Building a data matrix using Pandas

Now it's time to introduce another essential data science tool that comes preinstalled with Python Anaconda: Pandas. Pandas is built on NumPy and provides a number of useful tools and methods to deal with data structures in Python.
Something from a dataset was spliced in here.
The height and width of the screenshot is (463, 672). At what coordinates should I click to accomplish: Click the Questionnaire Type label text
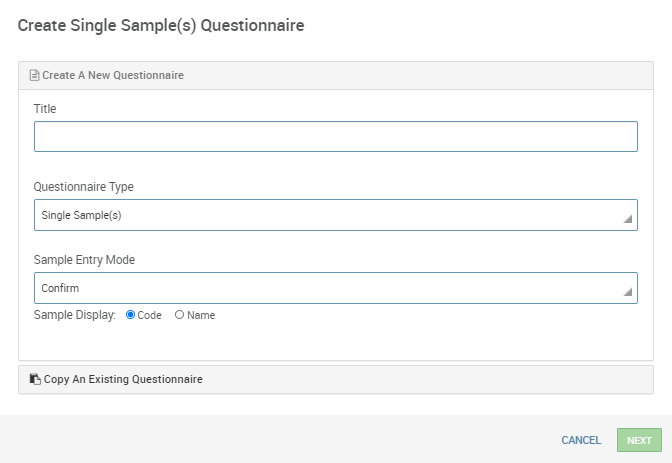[84, 186]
Just as we generally import NumPy under the alias np, it is common to import Pandas under the pd alias:


In [6]:
import pandas as pd

Pandas provides a useful data structure called DataFrame, which can be understood as a generalization of a 2D NumPy array, as shown here:


In [7]:
pd.DataFrame({
    'model': ['Normal Bayes', 'Multinomial Bayes', 'Bernoulli Bayes'],
    'class': [
        'cv2.ml.NormalBayesClassifier_create()',
        'sklearn.naive_bayes.MultinomialNB()',
        'sklearn.naive_bayes.BernoulliNB()'
    ]
})


Out[7]:
class model
0 cv2.ml.NormalBayesClassifier_create() Normal Bayes
1 sklearn.naive_bayes.MultinomialNB() Multinomial Bayes
2 sklearn.naive_bayes.BernoulliNB() Bernoulli Bayes

We can combine the preceding functions to build a Pandas DataFrame from the extracted data:


In [8]:
def build_data_frame(extractdir, classification):
    rows = []
    index = []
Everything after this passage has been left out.